Self-inconsistency is a major issue. Studies on BERT and RoBERTa showed accuracy rates for consistency were barely 50-60%. Even GPT-4 can be tricked into inconsistency by rephrasing questions. This behavior reveals that LLMs often rely on spurious correlations (word co-occurrence) rather than a deep, semantic understanding of the truth.

Solutions

  • Consistency Fine-Tuning: Training models with a specific loss function that penalizes giving different answers to paraphrased questions.
  • Decoding Interventions: Techniques like DoLa (Decoding by Contrasting Layers) dynamically select layers that contain “mature” factual knowledge during generation, filtering out the noise from premature layers.

Evaluating the Conflicts

To study these phenomena, researchers cannot rely on standard benchmarks. They must create datasets that specifically induce conflict.

Table 1 below lists several datasets used in this field. Notice the “Conflicts” column. CM (Context-Memory) datasets often use generative approaches to create fake context that fights the model’s memory. IC (Inter-Context) datasets often use human annotation to find contradictory claims on the web (like WikiContradiction).

table path: images/004.jpg

The Impact on Performance

How bad is the damage when these conflicts occur? As shown in Table 2, the impact is significant.

  • Context-Memory: When misinformation is introduced into the context, performance can degrade by up to 87% (Pan et al., 2023b).
  • Inter-Context: As the “noise rate” (percentage of conflicting evidence) increases, performance drops sharply. When noise exceeds 80%, model performance can drop by over 20%.
  • Intra-Memory: Even powerful models like GPT-4 exhibit inconsistency rates (providing contradictory results) around 15-22% of the time.

Table 2: Comparison of quantitative results on the impact of various types of knowledge conflicts.

The Effectiveness of Mitigation

Are the solutions working? Table 3 provides a snapshot of current progress.

  • Faithful to Context: Techniques like Context-Aware Decoding have shown massive improvements (up to 128% on specific datasets) in forcing the model to stick to the provided text.
  • Discriminating Misinformation: Training discriminators can boost performance by about 5%, identifying fake news before it corrupts the answer.
  • Disentangling: Some methods have achieved an 80% F1 score in simply detecting that a conflict exists, which is the first step toward solving it.

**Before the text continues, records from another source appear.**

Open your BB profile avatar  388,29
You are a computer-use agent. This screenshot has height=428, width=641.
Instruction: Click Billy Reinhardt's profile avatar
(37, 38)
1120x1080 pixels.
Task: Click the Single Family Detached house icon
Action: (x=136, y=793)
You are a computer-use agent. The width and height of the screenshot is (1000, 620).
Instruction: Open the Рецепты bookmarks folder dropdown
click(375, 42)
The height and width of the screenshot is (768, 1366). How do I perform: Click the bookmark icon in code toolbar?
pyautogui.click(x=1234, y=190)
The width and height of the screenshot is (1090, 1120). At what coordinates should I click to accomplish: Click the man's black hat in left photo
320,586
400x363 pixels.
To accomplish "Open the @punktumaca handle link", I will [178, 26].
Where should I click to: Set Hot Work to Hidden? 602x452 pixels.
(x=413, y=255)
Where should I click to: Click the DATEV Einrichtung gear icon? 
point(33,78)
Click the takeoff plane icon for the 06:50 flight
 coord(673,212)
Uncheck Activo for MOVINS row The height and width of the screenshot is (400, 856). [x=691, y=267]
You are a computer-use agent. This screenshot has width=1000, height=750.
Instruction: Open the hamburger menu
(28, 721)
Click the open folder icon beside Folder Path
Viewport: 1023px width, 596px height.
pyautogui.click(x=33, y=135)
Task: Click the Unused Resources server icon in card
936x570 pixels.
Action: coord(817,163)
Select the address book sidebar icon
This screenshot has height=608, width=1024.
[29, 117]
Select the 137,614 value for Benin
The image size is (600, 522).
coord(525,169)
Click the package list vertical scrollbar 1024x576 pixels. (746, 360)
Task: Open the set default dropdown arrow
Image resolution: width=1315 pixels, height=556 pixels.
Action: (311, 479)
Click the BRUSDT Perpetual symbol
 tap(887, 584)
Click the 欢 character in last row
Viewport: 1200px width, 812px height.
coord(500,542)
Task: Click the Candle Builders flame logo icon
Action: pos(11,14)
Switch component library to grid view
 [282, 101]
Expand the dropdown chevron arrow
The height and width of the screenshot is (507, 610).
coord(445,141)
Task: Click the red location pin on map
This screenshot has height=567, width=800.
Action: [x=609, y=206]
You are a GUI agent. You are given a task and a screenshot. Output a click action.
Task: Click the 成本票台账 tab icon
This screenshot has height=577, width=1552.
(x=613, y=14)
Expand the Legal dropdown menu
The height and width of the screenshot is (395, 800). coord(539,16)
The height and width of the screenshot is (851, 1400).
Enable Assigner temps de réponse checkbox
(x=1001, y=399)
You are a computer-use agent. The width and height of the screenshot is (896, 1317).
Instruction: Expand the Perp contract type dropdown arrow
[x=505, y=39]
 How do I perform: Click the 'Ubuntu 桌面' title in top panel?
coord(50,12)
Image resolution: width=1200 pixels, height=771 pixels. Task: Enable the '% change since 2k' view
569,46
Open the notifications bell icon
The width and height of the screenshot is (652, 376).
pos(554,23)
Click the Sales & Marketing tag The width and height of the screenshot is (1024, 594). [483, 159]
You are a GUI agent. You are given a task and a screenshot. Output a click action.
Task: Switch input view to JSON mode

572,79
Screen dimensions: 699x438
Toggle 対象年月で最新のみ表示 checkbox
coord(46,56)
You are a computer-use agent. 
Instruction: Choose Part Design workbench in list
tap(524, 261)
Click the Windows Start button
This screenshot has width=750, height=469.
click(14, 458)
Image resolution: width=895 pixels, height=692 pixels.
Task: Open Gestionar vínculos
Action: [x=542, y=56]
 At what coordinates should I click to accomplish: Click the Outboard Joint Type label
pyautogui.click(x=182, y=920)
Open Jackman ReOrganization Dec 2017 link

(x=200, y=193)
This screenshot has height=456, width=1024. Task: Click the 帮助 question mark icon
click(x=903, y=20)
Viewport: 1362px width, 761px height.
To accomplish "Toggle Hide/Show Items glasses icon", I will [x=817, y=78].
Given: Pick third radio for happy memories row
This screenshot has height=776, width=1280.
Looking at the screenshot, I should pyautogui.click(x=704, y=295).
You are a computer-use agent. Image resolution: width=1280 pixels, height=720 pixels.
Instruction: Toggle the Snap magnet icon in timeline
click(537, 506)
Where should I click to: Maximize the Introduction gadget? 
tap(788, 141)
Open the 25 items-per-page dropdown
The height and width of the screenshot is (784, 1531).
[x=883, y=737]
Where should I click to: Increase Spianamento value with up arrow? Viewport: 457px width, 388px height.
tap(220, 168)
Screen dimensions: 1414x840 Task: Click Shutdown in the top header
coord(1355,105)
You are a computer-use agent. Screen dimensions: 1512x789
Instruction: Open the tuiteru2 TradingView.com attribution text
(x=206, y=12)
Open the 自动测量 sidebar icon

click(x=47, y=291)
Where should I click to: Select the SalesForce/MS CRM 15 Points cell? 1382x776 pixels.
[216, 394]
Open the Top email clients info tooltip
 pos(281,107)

Table 3:Comparisonof quantitative results on the efectiveness of various mitigation strategies w.r.t. their objectives

Conclusion and Future Directions

The survey of \(\aleph\) Knowledge Conflicts reveals that “hallucinations” in LLMs are often complex battles between different sources of information. Whether it is the clash between training data and real-time news, the confusion of contradictory search results, or the model’s own internal inconsistencies, these conflicts represent a major hurdle for the reliability of AI.

Current solutions are promising but often prioritize one side over the other (e.g., blindly trusting context). The authors suggest that the future of this research lies in:

  1. “In the Wild” Analysis: Moving away from artificial datasets to real-world conflicts found in live search engine results.
  2. Explainability: Going beyond the output and looking at the neuron activations to understand exactly when and why a model decides to flip from one fact to another.
  3. Multimodality: As models begin to “see” and “hear,” we will soon face conflicts where the text says one thing, but the image implies another.

For students and researchers entering this field, solving knowledge conflicts is key to building AI systems that are not just knowledgeable, but truly robust and trustworthy.